Objective: To investigate the impact of early diagnosis on pulmonary function in a large cohort of children with cystic fibrosis (CF). Study design: CF cases identified from the CF Foundation National Patient Registry and diagnosed between 1982 and 1990 were categorized as: early asymptomatic diagnosis (EAD; n = 157), early symptomatic diagnosis (ESD; n = 227), later asymptomatic diagnosis (LAD; n = 161), and later symptomatic diagnosis (LSD; n = 3080). Early CF diagnosis was diagnosis before 6 weeks of age; later diagnosis was diagnosis at 6 weeks to 36 months of age, inclusive. Asymptomatic diagnosis included diagnosis by either family history, genotype, prenatally, or neonatally. Pulmonary function was measured as percentage of predicted forced expiratory volume in one second (FEV1). Results: There were no overall differences in pulmonary function among the 4 diagnostic groups.

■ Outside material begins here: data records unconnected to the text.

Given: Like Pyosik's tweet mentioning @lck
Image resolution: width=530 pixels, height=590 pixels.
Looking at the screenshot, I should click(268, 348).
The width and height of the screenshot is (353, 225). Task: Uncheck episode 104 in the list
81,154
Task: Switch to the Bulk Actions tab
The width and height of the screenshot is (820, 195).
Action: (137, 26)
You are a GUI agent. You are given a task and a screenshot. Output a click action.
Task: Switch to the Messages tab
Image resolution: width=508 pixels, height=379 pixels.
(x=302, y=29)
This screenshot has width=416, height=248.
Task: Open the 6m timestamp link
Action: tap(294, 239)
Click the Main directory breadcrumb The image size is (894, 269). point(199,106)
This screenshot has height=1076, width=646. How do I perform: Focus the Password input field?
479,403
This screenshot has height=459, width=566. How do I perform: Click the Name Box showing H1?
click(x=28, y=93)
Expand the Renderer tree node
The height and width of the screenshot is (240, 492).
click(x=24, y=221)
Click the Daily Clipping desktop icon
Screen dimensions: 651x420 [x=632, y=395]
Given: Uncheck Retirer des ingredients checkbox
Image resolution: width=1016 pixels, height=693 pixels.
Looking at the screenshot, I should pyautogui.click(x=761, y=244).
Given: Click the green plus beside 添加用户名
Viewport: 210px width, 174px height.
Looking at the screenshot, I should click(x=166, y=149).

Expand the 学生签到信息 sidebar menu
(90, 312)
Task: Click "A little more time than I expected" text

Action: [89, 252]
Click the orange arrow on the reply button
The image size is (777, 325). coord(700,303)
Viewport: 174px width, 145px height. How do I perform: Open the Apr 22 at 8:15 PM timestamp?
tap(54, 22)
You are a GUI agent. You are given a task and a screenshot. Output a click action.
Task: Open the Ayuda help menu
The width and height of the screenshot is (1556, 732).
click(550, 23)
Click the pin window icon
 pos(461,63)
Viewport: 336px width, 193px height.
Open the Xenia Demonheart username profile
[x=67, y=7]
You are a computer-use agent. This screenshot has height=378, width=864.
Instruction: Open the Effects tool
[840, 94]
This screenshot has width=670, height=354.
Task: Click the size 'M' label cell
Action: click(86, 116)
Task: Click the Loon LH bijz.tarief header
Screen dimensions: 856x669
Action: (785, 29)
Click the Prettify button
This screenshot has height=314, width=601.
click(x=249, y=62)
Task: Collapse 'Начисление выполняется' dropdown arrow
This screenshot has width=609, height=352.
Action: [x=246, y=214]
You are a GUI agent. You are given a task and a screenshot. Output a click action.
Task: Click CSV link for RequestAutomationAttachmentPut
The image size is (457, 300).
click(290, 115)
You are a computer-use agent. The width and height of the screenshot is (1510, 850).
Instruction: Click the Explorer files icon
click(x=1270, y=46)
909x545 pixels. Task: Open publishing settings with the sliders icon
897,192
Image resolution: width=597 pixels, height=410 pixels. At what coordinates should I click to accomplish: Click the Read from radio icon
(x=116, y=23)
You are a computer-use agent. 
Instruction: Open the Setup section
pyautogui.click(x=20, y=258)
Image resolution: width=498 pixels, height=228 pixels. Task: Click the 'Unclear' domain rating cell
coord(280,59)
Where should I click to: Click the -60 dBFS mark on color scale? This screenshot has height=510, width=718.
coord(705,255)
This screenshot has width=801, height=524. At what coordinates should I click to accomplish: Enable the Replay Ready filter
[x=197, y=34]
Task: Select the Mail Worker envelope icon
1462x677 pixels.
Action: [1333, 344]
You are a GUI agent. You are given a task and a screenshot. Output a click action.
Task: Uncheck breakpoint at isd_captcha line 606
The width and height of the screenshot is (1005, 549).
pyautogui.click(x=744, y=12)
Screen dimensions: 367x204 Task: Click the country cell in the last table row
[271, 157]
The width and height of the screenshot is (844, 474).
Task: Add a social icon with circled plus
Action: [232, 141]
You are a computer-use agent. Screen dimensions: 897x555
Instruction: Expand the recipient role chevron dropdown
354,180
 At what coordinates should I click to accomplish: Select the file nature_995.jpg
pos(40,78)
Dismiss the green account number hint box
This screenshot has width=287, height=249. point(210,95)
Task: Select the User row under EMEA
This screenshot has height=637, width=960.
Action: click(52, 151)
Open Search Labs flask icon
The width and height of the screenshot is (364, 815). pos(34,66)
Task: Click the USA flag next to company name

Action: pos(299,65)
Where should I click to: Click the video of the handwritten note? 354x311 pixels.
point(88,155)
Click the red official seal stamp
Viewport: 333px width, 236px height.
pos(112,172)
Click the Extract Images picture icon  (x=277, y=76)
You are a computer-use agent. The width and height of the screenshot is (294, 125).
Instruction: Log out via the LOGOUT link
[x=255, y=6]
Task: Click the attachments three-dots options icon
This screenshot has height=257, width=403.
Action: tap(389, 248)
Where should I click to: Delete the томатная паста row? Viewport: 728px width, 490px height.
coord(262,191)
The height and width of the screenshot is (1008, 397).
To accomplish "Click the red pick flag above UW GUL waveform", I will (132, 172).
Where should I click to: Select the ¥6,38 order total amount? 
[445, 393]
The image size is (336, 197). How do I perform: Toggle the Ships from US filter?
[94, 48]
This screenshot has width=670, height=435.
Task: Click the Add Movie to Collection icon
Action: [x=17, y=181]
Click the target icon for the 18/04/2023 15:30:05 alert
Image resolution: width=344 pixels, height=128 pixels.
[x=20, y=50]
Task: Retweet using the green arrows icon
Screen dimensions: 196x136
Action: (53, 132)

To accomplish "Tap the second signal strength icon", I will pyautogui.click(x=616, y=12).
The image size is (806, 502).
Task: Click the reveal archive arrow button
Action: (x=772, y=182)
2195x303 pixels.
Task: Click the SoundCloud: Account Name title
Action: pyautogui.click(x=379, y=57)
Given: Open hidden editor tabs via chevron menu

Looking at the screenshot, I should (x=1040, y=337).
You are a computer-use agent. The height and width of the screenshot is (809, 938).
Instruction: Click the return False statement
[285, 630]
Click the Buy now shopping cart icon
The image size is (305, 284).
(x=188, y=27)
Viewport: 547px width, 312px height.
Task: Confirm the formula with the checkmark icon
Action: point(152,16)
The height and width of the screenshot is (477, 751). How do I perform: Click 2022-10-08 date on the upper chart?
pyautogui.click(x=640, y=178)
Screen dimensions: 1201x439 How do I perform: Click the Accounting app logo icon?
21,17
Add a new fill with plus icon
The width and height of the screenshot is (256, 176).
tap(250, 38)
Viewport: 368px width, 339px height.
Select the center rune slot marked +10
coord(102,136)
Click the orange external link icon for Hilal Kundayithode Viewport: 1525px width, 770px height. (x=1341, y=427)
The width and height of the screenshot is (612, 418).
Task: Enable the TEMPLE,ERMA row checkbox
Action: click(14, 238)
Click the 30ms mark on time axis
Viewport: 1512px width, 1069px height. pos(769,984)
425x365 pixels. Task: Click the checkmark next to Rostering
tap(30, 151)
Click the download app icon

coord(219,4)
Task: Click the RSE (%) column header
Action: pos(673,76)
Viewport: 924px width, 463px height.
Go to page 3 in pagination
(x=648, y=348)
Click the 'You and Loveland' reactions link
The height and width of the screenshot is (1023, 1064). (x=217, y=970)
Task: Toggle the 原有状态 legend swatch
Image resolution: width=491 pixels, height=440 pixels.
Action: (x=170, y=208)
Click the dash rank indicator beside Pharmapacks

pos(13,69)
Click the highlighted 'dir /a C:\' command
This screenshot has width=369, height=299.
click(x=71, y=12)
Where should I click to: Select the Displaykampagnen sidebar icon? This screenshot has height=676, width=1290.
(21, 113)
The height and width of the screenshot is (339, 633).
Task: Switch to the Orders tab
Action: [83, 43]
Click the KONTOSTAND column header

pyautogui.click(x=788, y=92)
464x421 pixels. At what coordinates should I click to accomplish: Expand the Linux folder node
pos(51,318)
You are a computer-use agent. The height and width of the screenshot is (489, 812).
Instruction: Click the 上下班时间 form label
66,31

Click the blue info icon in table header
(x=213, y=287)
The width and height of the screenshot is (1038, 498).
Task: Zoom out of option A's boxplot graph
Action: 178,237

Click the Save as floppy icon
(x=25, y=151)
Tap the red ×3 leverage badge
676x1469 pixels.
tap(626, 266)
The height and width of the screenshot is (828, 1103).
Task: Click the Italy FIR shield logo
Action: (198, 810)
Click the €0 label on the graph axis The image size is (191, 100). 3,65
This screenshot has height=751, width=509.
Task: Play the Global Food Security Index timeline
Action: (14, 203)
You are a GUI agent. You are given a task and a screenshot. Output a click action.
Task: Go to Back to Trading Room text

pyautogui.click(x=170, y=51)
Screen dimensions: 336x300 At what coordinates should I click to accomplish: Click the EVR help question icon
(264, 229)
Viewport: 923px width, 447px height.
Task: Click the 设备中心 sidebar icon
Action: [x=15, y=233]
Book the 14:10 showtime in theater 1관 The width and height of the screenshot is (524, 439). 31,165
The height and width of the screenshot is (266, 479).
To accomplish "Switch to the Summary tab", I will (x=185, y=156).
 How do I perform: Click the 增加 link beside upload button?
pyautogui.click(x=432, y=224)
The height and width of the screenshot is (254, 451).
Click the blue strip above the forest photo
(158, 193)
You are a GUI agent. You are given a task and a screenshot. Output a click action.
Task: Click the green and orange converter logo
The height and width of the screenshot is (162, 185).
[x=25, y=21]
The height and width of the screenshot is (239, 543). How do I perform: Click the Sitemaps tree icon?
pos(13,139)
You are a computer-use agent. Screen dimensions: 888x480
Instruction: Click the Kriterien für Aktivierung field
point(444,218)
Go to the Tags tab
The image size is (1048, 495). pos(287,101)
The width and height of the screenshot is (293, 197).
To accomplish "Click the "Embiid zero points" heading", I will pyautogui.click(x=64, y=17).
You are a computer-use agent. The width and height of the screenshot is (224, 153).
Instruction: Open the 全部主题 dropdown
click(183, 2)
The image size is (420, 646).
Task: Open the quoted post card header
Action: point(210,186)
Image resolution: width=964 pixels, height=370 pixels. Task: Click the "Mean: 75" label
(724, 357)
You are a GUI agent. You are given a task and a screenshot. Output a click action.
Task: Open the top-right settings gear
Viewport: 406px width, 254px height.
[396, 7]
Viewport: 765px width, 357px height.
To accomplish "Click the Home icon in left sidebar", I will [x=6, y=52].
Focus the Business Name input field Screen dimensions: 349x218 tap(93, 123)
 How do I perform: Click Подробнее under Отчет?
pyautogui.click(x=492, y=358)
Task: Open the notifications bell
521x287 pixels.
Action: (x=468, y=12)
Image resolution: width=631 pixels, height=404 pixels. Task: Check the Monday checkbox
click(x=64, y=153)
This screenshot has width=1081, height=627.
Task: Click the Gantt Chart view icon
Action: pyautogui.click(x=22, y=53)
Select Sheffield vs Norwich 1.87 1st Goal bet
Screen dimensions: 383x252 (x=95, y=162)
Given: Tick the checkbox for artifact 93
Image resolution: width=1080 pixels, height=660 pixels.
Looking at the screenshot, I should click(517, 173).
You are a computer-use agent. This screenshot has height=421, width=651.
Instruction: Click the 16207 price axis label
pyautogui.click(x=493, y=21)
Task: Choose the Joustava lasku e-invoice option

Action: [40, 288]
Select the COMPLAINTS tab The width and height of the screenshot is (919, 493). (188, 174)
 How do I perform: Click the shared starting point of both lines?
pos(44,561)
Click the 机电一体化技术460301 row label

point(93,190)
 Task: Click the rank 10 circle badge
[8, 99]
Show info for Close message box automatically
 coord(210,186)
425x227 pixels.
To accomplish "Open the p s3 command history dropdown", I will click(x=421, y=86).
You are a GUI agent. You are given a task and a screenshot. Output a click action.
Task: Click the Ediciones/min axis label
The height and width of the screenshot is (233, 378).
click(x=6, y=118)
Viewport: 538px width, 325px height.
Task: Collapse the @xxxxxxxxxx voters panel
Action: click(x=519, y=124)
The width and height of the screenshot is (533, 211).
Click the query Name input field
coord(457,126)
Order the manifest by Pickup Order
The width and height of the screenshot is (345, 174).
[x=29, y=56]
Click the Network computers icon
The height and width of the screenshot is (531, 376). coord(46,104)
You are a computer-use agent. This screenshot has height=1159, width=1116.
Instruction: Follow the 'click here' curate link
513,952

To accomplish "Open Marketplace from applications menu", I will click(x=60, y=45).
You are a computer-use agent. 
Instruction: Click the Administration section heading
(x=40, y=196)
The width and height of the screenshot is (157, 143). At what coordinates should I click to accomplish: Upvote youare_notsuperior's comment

However, EAD cases born more recently (1987 or later) had a higher mean FEV1 throughout the study, compared with the remaining diagnostic groups. For this later birth cohort, Cox regression analysis for those diagnosed later and/or symptomatically, demonstrated a 2-fold increase in risk (P = .06) for having moderate-to-severe pulmonary function (FEV1 < 70%) at ages 6 to 10 years, compared with EAD cases. Conclusions: Children diagnosed with CF early, asymptomatically and more recently may have better pulmonary function throughout early childhood, probably as a result of improved CF treatments in recent years.